* [TASK DETAILS]: Render every line of the records below as a Markdown table with the columns No. and Line, numbering the rows in order and leaving out blank lines.

Records of locating words and elements:

^^^^^^^^^^^^^^^^

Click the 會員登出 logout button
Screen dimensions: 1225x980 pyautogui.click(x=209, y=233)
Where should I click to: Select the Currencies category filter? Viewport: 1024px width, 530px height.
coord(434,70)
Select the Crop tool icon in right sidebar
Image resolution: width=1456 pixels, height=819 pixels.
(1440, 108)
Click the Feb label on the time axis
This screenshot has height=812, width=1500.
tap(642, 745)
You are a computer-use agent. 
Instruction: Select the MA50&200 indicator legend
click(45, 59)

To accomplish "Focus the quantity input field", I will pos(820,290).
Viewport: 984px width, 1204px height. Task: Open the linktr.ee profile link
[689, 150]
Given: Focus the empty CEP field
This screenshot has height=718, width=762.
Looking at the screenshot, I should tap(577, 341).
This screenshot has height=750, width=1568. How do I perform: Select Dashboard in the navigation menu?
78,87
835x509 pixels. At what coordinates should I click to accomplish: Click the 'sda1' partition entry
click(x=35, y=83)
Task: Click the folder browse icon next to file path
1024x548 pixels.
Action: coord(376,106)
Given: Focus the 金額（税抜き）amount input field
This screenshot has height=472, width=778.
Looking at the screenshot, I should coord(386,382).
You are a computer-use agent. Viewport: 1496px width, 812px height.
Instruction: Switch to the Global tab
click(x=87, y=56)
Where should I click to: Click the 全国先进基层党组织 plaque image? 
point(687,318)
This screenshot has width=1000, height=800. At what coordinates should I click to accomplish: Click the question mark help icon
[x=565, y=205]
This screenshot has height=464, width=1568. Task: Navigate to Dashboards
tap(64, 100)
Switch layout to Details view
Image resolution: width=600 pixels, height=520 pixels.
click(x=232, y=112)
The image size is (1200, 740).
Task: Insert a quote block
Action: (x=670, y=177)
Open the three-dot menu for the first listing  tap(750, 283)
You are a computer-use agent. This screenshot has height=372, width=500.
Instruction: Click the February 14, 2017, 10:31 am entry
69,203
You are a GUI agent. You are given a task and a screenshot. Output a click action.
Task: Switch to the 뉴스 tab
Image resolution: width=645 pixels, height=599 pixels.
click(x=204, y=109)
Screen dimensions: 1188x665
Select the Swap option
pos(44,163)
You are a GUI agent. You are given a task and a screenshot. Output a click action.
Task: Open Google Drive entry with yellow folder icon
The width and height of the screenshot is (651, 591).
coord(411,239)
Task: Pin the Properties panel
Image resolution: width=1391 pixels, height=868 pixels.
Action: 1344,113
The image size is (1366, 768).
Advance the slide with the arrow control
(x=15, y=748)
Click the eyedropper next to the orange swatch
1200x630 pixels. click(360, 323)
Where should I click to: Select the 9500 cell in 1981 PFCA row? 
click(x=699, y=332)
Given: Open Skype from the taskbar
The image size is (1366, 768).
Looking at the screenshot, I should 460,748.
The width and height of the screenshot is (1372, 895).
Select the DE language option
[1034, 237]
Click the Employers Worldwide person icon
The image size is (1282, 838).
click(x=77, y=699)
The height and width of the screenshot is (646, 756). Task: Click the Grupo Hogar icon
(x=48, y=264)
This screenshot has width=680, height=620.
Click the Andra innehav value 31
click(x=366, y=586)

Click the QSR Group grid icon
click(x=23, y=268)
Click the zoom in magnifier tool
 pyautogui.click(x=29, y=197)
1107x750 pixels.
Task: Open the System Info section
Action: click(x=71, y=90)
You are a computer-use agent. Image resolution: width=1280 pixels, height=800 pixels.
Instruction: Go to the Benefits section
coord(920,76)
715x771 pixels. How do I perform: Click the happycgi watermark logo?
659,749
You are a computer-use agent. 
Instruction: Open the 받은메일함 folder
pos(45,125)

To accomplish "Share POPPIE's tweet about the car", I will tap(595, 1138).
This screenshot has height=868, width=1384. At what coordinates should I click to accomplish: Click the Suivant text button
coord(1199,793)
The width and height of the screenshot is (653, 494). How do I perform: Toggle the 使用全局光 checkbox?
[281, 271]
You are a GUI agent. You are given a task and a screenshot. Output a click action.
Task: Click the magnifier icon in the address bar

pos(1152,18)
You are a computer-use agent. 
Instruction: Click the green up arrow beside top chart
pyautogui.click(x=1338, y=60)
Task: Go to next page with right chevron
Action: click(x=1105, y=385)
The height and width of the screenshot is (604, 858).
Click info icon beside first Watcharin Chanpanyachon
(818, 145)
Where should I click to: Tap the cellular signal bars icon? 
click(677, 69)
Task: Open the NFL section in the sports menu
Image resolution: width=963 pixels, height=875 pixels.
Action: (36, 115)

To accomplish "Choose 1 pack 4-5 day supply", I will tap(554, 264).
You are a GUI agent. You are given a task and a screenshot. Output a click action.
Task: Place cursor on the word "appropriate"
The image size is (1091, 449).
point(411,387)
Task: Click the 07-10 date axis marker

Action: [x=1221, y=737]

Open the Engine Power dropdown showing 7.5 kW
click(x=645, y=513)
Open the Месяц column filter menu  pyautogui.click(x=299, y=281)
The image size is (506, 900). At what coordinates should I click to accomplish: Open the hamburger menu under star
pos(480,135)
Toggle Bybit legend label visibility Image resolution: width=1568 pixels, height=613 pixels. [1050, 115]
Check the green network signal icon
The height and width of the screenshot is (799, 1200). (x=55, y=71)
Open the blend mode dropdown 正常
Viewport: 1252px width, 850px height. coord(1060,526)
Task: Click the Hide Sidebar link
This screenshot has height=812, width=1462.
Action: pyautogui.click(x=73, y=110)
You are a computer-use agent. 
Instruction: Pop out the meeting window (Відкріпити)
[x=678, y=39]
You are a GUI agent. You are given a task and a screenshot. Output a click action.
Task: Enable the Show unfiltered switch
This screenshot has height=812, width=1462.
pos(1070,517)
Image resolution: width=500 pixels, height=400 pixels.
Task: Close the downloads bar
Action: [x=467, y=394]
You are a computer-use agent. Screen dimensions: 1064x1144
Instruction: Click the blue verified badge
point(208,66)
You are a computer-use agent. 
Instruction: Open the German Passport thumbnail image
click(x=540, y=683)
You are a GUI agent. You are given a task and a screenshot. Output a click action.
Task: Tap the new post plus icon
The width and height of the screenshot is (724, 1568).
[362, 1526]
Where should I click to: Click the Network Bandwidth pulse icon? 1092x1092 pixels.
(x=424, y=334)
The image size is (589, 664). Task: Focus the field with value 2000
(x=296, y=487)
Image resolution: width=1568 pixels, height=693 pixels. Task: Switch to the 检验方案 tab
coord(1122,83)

^^^^^^^^^^^^^^^^

* [FULL RESPONSE]:
| No. | Line |
|---|---|
| 1 | Click the 會員登出 logout button |
| 2 | Screen dimensions: 1225x980 pyautogui.click(x=209, y=233) |
| 3 | Where should I click to: Select the Currencies category filter? Viewport: 1024px width, 530px height. |
| 4 | coord(434,70) |
| 5 | Select the Crop tool icon in right sidebar |
| 6 | Image resolution: width=1456 pixels, height=819 pixels. |
| 7 | (1440, 108) |
| 8 | Click the Feb label on the time axis |
| 9 | This screenshot has height=812, width=1500. |
| 10 | tap(642, 745) |
| 11 | You are a computer-use agent.  |
| 12 | Instruction: Select the MA50&200 indicator legend |
| 13 | click(45, 59) |
| 14 | To accomplish "Focus the quantity input field", I will pos(820,290). |
| 15 | Viewport: 984px width, 1204px height. Task: Open the linktr.ee profile link |
| 16 | [689, 150] |
| 17 | Given: Focus the empty CEP field |
| 18 | This screenshot has height=718, width=762. |
| 19 | Looking at the screenshot, I should tap(577, 341). |
| 20 | This screenshot has height=750, width=1568. How do I perform: Select Dashboard in the navigation menu? |
| 21 | 78,87 |
| 22 | 835x509 pixels. At what coordinates should I click to accomplish: Click the 'sda1' partition entry |
| 23 | click(x=35, y=83) |
| 24 | Task: Click the folder browse icon next to file path |
| 25 | 1024x548 pixels. |
| 26 | Action: coord(376,106) |
| 27 | Given: Focus the 金額（税抜き）amount input field |
| 28 | This screenshot has height=472, width=778. |
| 29 | Looking at the screenshot, I should coord(386,382). |
| 30 | You are a computer-use agent. Viewport: 1496px width, 812px height. |
| 31 | Instruction: Switch to the Global tab |
| 32 | click(x=87, y=56) |
| 33 | Where should I click to: Click the 全国先进基层党组织 plaque image?  |
| 34 | point(687,318) |
| 35 | This screenshot has width=1000, height=800. At what coordinates should I click to accomplish: Click the question mark help icon |
| 36 | [x=565, y=205] |
| 37 | This screenshot has height=464, width=1568. Task: Navigate to Dashboards |
| 38 | tap(64, 100) |
| 39 | Switch layout to Details view |
| 40 | Image resolution: width=600 pixels, height=520 pixels. |
| 41 | click(x=232, y=112) |
| 42 | The image size is (1200, 740). |
| 43 | Task: Insert a quote block |
| 44 | Action: (x=670, y=177) |
| 45 | Open the three-dot menu for the first listing  tap(750, 283) |
| 46 | You are a computer-use agent. This screenshot has height=372, width=500. |
| 47 | Instruction: Click the February 14, 2017, 10:31 am entry |
| 48 | 69,203 |
| 49 | You are a GUI agent. You are given a task and a screenshot. Output a click action. |
| 50 | Task: Switch to the 뉴스 tab |
| 51 | Image resolution: width=645 pixels, height=599 pixels. |
| 52 | click(x=204, y=109) |
| 53 | Screen dimensions: 1188x665 |
| 54 | Select the Swap option |
| 55 | pos(44,163) |
| 56 | You are a GUI agent. You are given a task and a screenshot. Output a click action. |
| 57 | Task: Open Google Drive entry with yellow folder icon |
| 58 | The width and height of the screenshot is (651, 591). |
| 59 | coord(411,239) |
| 60 | Task: Pin the Properties panel |
| 61 | Image resolution: width=1391 pixels, height=868 pixels. |
| 62 | Action: 1344,113 |
| 63 | The image size is (1366, 768). |
| 64 | Advance the slide with the arrow control |
| 65 | (x=15, y=748) |
| 66 | Click the eyedropper next to the orange swatch |
| 67 | 1200x630 pixels. click(360, 323) |
| 68 | Where should I click to: Select the 9500 cell in 1981 PFCA row?  |
| 69 | click(x=699, y=332) |
| 70 | Given: Open Skype from the taskbar |
| 71 | The image size is (1366, 768). |
| 72 | Looking at the screenshot, I should 460,748. |
| 73 | The width and height of the screenshot is (1372, 895). |
| 74 | Select the DE language option |
| 75 | [1034, 237] |
| 76 | Click the Employers Worldwide person icon |
| 77 | The image size is (1282, 838). |
| 78 | click(x=77, y=699) |
| 79 | The height and width of the screenshot is (646, 756). Task: Click the Grupo Hogar icon |
| 80 | (x=48, y=264) |
| 81 | This screenshot has width=680, height=620. |
| 82 | Click the Andra innehav value 31 |
| 83 | click(x=366, y=586) |
| 84 | Click the QSR Group grid icon |
| 85 | click(x=23, y=268) |
| 86 | Click the zoom in magnifier tool |
| 87 |  pyautogui.click(x=29, y=197) |
| 88 | 1107x750 pixels. |
| 89 | Task: Open the System Info section |
| 90 | Action: click(x=71, y=90) |
| 91 | You are a computer-use agent. Image resolution: width=1280 pixels, height=800 pixels. |
| 92 | Instruction: Go to the Benefits section |
| 93 | coord(920,76) |
| 94 | 715x771 pixels. How do I perform: Click the happycgi watermark logo? |
| 95 | 659,749 |
| 96 | You are a computer-use agent.  |
| 97 | Instruction: Open the 받은메일함 folder |
| 98 | pos(45,125) |
| 99 | To accomplish "Share POPPIE's tweet about the car", I will tap(595, 1138). |
| 100 | This screenshot has height=868, width=1384. At what coordinates should I click to accomplish: Click the Suivant text button |
| 101 | coord(1199,793) |
| 102 | The width and height of the screenshot is (653, 494). How do I perform: Toggle the 使用全局光 checkbox? |
| 103 | [281, 271] |
| 104 | You are a GUI agent. You are given a task and a screenshot. Output a click action. |
| 105 | Task: Click the magnifier icon in the address bar |
| 106 | pos(1152,18) |
| 107 | You are a computer-use agent.  |
| 108 | Instruction: Click the green up arrow beside top chart |
| 109 | pyautogui.click(x=1338, y=60) |
| 110 | Task: Go to next page with right chevron |
| 111 | Action: click(x=1105, y=385) |
| 112 | The height and width of the screenshot is (604, 858). |
| 113 | Click info icon beside first Watcharin Chanpanyachon |
| 114 | (818, 145) |
| 115 | Where should I click to: Tap the cellular signal bars icon?  |
| 116 | click(677, 69) |
| 117 | Task: Open the NFL section in the sports menu |
| 118 | Image resolution: width=963 pixels, height=875 pixels. |
| 119 | Action: (36, 115) |
| 120 | To accomplish "Choose 1 pack 4-5 day supply", I will tap(554, 264). |
| 121 | You are a GUI agent. You are given a task and a screenshot. Output a click action. |
| 122 | Task: Place cursor on the word "appropriate" |
| 123 | The image size is (1091, 449). |
| 124 | point(411,387) |
| 125 | Task: Click the 07-10 date axis marker |
| 126 | Action: [x=1221, y=737] |
| 127 | Open the Engine Power dropdown showing 7.5 kW |
| 128 | click(x=645, y=513) |
| 129 | Open the Месяц column filter menu  pyautogui.click(x=299, y=281) |
| 130 | The image size is (506, 900). At what coordinates should I click to accomplish: Open the hamburger menu under star |
| 131 | pos(480,135) |
| 132 | Toggle Bybit legend label visibility Image resolution: width=1568 pixels, height=613 pixels. [1050, 115] |
| 133 | Check the green network signal icon |
| 134 | The height and width of the screenshot is (799, 1200). (x=55, y=71) |
| 135 | Open the blend mode dropdown 正常 |
| 136 | Viewport: 1252px width, 850px height. coord(1060,526) |
| 137 | Task: Click the Hide Sidebar link |
| 138 | This screenshot has height=812, width=1462. |
| 139 | Action: pyautogui.click(x=73, y=110) |
| 140 | You are a computer-use agent.  |
| 141 | Instruction: Pop out the meeting window (Відкріпити) |
| 142 | [x=678, y=39] |
| 143 | You are a GUI agent. You are given a task and a screenshot. Output a click action. |
| 144 | Task: Enable the Show unfiltered switch |
| 145 | This screenshot has height=812, width=1462. |
| 146 | pos(1070,517) |
| 147 | Image resolution: width=500 pixels, height=400 pixels. |
| 148 | Task: Close the downloads bar |
| 149 | Action: [x=467, y=394] |
| 150 | You are a computer-use agent. Screen dimensions: 1064x1144 |
| 151 | Instruction: Click the blue verified badge |
| 152 | point(208,66) |
| 153 | You are a computer-use agent.  |
| 154 | Instruction: Open the German Passport thumbnail image |
| 155 | click(x=540, y=683) |
| 156 | You are a GUI agent. You are given a task and a screenshot. Output a click action. |
| 157 | Task: Tap the new post plus icon |
| 158 | The width and height of the screenshot is (724, 1568). |
| 159 | [362, 1526] |
| 160 | Where should I click to: Click the Network Bandwidth pulse icon? 1092x1092 pixels. |
| 161 | (x=424, y=334) |
| 162 | The image size is (589, 664). Task: Focus the field with value 2000 |
| 163 | (x=296, y=487) |
| 164 | Image resolution: width=1568 pixels, height=693 pixels. Task: Switch to the 检验方案 tab |
| 165 | coord(1122,83) |